Parker Williams and Jeff Jenkins, Information Systems
Introduction
The percentage of individuals using mobile phones to respond to online applications, forms, and surveys is predicted to rapidly increase in the future. As of June 2, 2015, there were an estimated 2.6 billion smartphones in use in the world; by 2020 there will be 6.1 billion smartphones in use. Smartphones will account for roughly 80% of all mobile driven data traffic by 2020 (Lunden, 2015). With the proliferation of smartphones, measuring the fidelity of information gathered from and about the user becomes extremely important. Smartphones are a rich source of behavioral and biometric information, gathering data about how the person is moving, where the person is, the biometrics of the person, and how a user is answering questions.
We propose to use data gathered from smartphone sensors to detect indecision and fraud, specifically in online applications, forms, and surveys. This research will prove to be especially useful to industries who rely on receiving information through web forms or survey’s. Industries such as the loans industry, insurance claims industry, and insight industries (e.g. Qualtrics, Survey Monkey, and SMG) will have an exponentially larger number of individuals using smartphones to fill out online applications, forms, and surveys.
Methodology
To detect indecision and fraud we specified an algorithm to detect suspicious movements based on answering behavior and timing. For answering behavior, we looked at if people switched answers, skipped and then revisited questions, hovered over other answers (only available on some devices that use polarization of charges in conductors to detect touches), and closed the screen. For timing, we looked at average tap time (the difference between when someone starts pressing the screen and releases the screen) and total response time for each question to detect hesitation. Based on pilot studies, we did not include accelerometer or gyroscope data in this algorithm as it did not reliably differentiate between truth tellers and deceivers based on the statistic we calculated. In our future research, we will explore the utility of accelerometer and gyroscope data and stats in detecting suspicious responses.
We evaluated our algorithm by calculating its accuracy in detecting suspicious responses on smartphones. To determine which responses were suspicious, we had a human coder analyze the replay of every response. Using a set of criteria, the human coder judged whether the response showed hesitation or suspicious behaviors.
The data evaluated was from an experiment we designed and ran where participants were motivated to misrepresent answers on a survey. The experiment was broken up into 4 sections; (1) experiment instructions, (2) reasonable intelligence test, (3) demographic and integrity check questions, and (4) questions to evaluate participant feelings about the reasonable intelligence test. The experiment was run via a Qualtrics survey.
Part one provided participants with an overview of the experiment, an explanation of compensation, and an integrity agreement. Participants were asked to agree to the following integrity agreement, “This means that you should not ask anyone for answers, that you not search for answers on the Web, or use any other source to determine your answers.” Along with this survey we constructed outside websites that contained all the answers for the Reasonable Intelligence Test.
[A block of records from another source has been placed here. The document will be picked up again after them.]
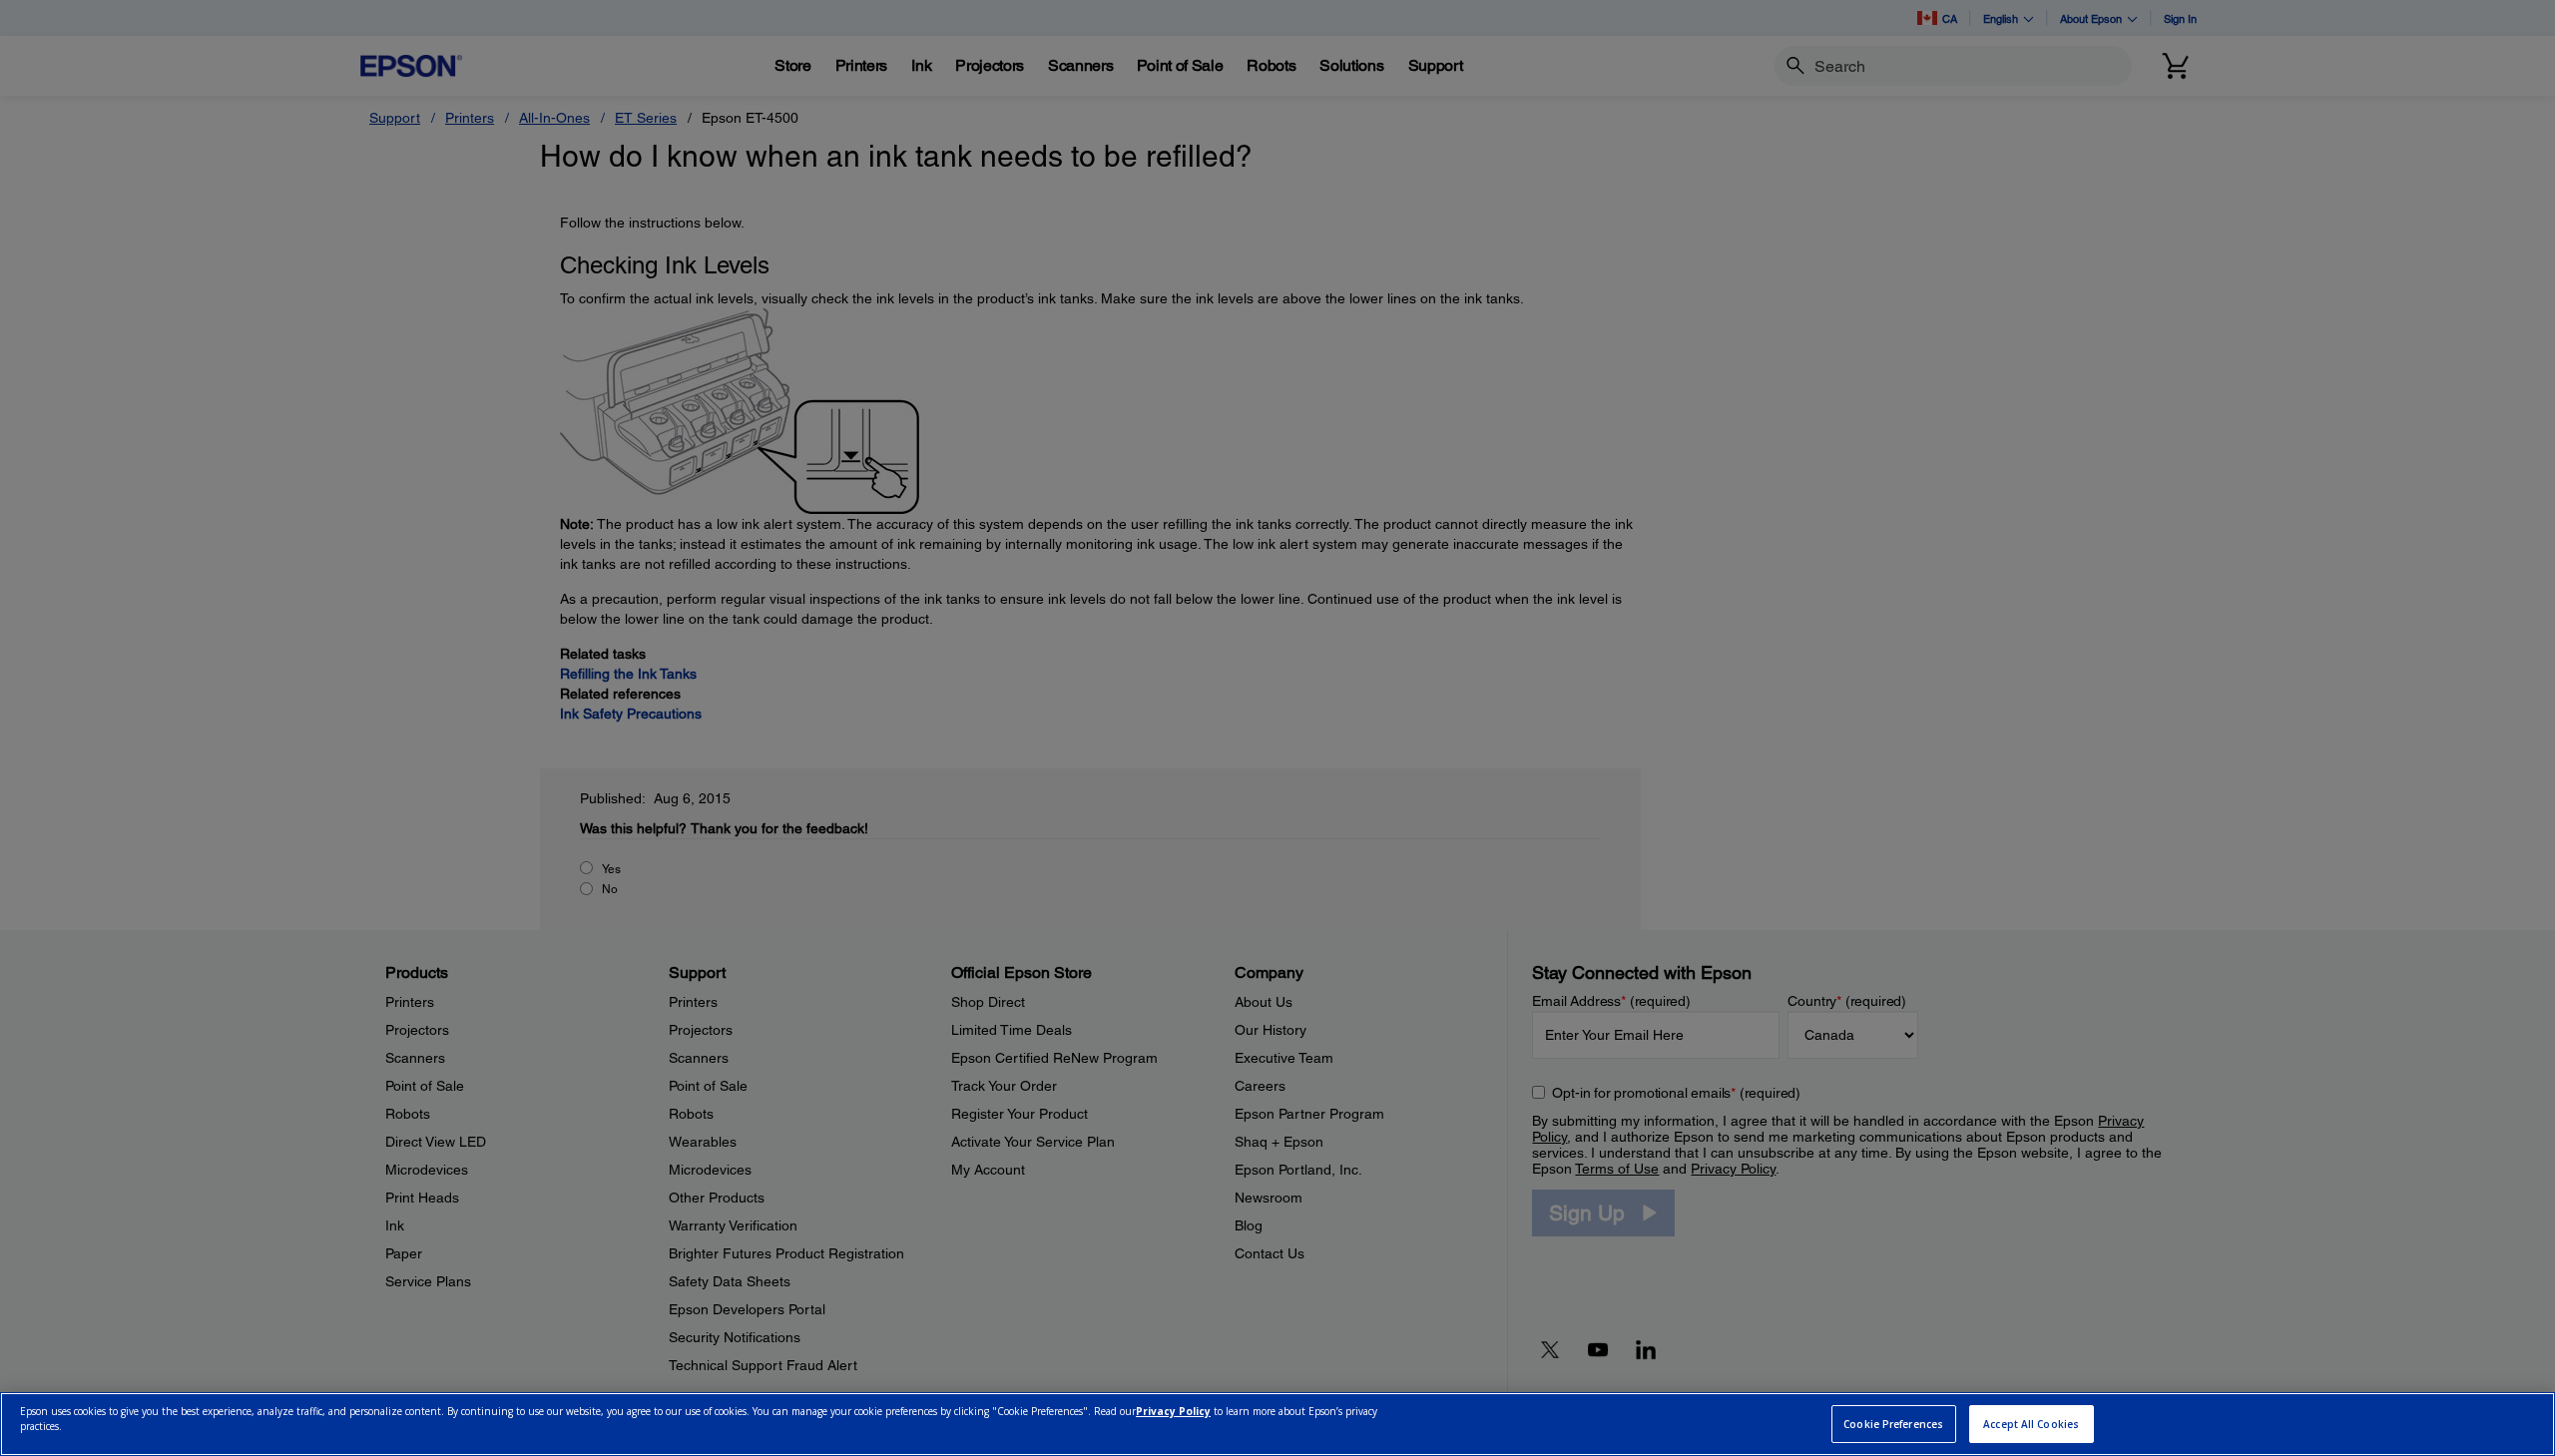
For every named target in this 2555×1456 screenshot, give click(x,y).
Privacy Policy (1173, 1412)
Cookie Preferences (1893, 1424)
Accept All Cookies (2031, 1424)
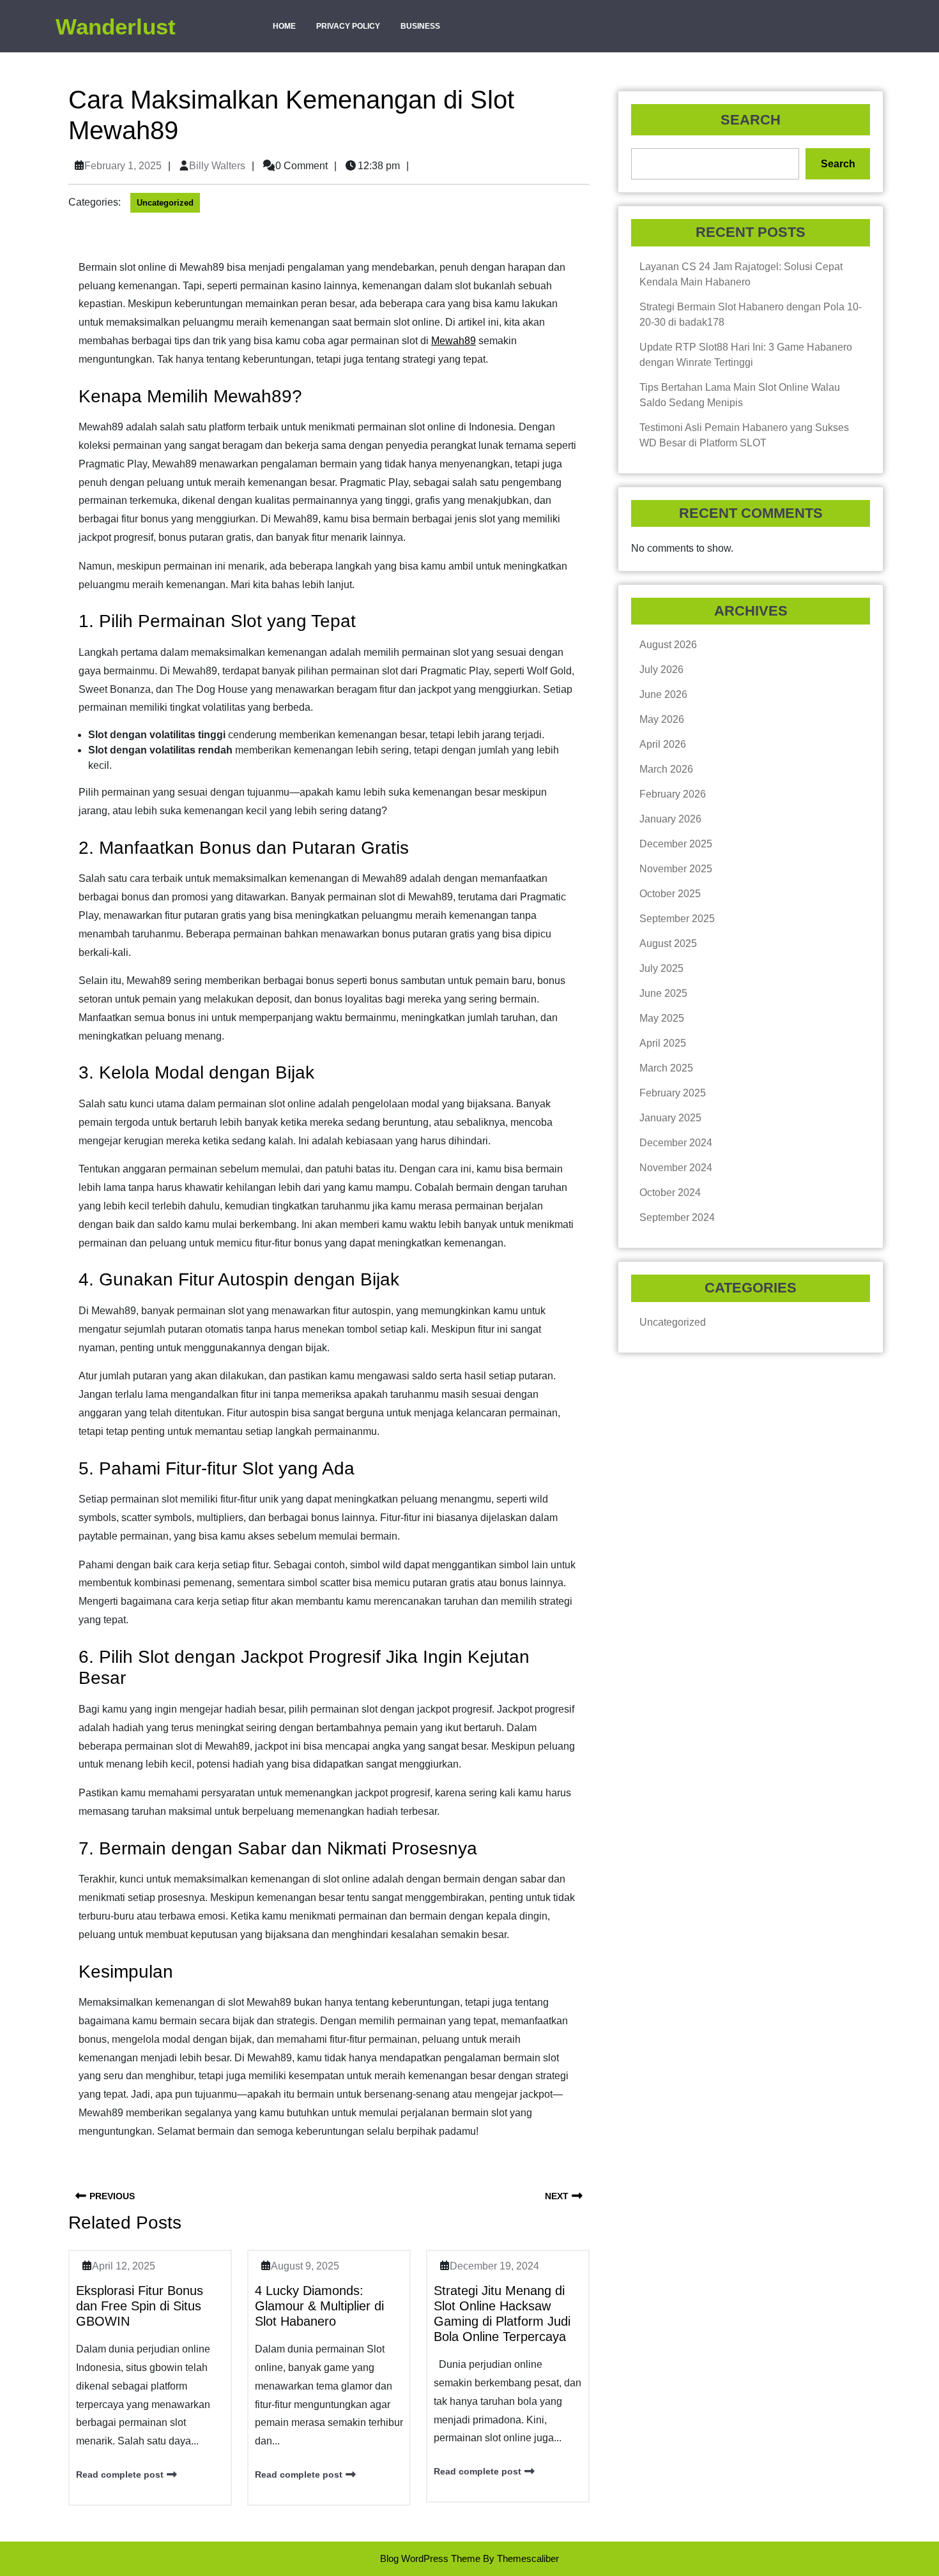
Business (420, 26)
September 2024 (677, 1217)
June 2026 (663, 694)
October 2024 (670, 1192)
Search (751, 120)
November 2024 (675, 1167)
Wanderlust (116, 26)
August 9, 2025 (305, 2266)
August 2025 (668, 943)
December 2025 (675, 843)
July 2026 (661, 669)
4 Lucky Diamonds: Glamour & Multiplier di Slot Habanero (319, 2306)
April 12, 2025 (123, 2266)
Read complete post (120, 2474)
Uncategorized (165, 203)
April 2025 (662, 1043)
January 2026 (670, 819)
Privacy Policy (348, 26)
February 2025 (672, 1092)
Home (284, 26)
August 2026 (668, 644)
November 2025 (675, 868)
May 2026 (661, 719)
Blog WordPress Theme (430, 2558)
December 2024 (675, 1142)
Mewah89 (453, 340)
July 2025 (661, 968)
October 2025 (670, 893)
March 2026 (666, 769)
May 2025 (661, 1018)
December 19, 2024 (494, 2266)
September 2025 (677, 918)
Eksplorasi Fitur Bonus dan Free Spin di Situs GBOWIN (139, 2306)
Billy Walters (217, 165)
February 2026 (672, 794)
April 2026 (662, 744)
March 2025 (666, 1068)
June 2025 (663, 993)
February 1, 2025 (123, 165)
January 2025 (670, 1117)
The reasonable intelligence test asked a total of 10 questions that were randomly chosen from a bank of 29 questions ranging in difficulty from easy to impossible. Participants answered these questions before moving on to part two.
Part three consisted of answering demographic questions and answering integrity check questions. We analyzed smartphone data from the integrity check questions to determine if participants fraudulently filled out the reasonable intelligence test by using outside assistance.
Part four asked five questions that evaluated participant’s feelings about the reasonable intelligence test. Participants were awarded BYU SONA lab extra credit for participating. Participants were also entered in to a raffle to receive one of four $20 Amazon.com gift cards.
Results
The following results were derived from the human coder’s analysis and smartphone data received from participants while answering questions. The results represent the accuracy of each aspect of detecting a suspicious response. See Table 1 for accuracy rates.
Discussion
Based on the results above we have successfully determined that we can detect suspicious responses filled out on surveys/forms via smartphone data. These results provide the ground work for us to continue expanding the research of what can be learned from smartphone data.
Conclusion
In conclusion, we have successfully determined that we can detect suspicious responses using a smartphone. Future research will delve further into sensor data derived from the accelerometer and gyroscope sensors. This future research will prove invaluable as use of a smartphone to answer online forms and surveys rises. We hope to continue to make impactful contributions to this area of online form/survey research and sensor data research.